- DEINE AUFGABE 1
Welche Dinge versprach das Aftermovie von 2015 laut dem Text über das Festival A Summer's Tale? Nenne alle.

- TEXT ZUM LESEN
━━━━━━━━
A Summer's Tale – Ein Festival mit Kind
Wir lieben Musik. Unser CD-Regal ist in den letzten Monaten um einige cm gewachsen und mehrmals im Jahr sind wir auf Konzerte. Naja, vielmehr waren wir auf Konzerten. Seit unsere Tochter auf der Welt ist, müssen wir anders planen. Ein Festival mit Kind wäre perfekt. Wie wäre es also mit dem A Summer’s Tale?
Ein Festival in der Lüneburger Heide
Im August 2016 haben wir uns auf den Weg in die Lündeburger Heide gemacht, um ein tolles Festival kennenzulernen. Das Aftermovie von 2015 versprach ein alternatives Familienfestival mit Sonne, Spaß, Bühnenprogrammen, Mitmachaktionen, Vorträgen, Poetry Slams und noch so vieles mehr. Vor allem Kanufahren hat mich interessiert. Daneben gab es auch noch eine Nachtwanderung durch die Heidelandschaft oder geführte Fahrradtouren. Wir haben das 4 Tage Deluxe Festival Ticket mit VIP Camping gebucht. Kostenpunkt: 450 EUR. Uff, das ist ’ne Ansage. Wie sich jedoch herausstellte, war sollte es die richtige Entscheidung gewesen sein.
━━━━━━━━
- DEINE AUFGABE 2
Schreib aus den Datensätzen alles ab, von der Zeile mit „The width and“ bis hinunter zur Zeile mit „tap(141, 218)“. Beide Zeilen gehören dazu.

- VORLIEGENDE DATENSÄTZE
━━━━━━━━
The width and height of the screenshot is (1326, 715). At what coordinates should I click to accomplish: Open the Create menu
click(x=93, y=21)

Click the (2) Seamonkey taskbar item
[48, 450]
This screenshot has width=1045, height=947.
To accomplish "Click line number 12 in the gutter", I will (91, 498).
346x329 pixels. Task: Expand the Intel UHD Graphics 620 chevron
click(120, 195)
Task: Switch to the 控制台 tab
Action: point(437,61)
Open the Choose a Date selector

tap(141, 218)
━━━━━━━━
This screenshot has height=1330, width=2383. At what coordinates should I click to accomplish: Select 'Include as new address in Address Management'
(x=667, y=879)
━━━━━━━━
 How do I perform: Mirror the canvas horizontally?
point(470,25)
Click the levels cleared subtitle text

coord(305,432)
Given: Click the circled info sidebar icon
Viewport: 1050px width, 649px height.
━━━━━━━━
- DEINE LÖSUNG 1
Sonne, Spaß, Bühnenprogramme, Mitmachaktionen, Vorträge, Poetry Slams

- DEINE LÖSUNG 2
The width and height of the screenshot is (1326, 715). At what coordinates should I click to accomplish: Open the Create menu
click(x=93, y=21)

Click the (2) Seamonkey taskbar item
[48, 450]
This screenshot has width=1045, height=947.
To accomplish "Click line number 12 in the gutter", I will (91, 498).
346x329 pixels. Task: Expand the Intel UHD Graphics 620 chevron
click(120, 195)
Task: Switch to the 控制台 tab
Action: point(437,61)
Open the Choose a Date selector

tap(141, 218)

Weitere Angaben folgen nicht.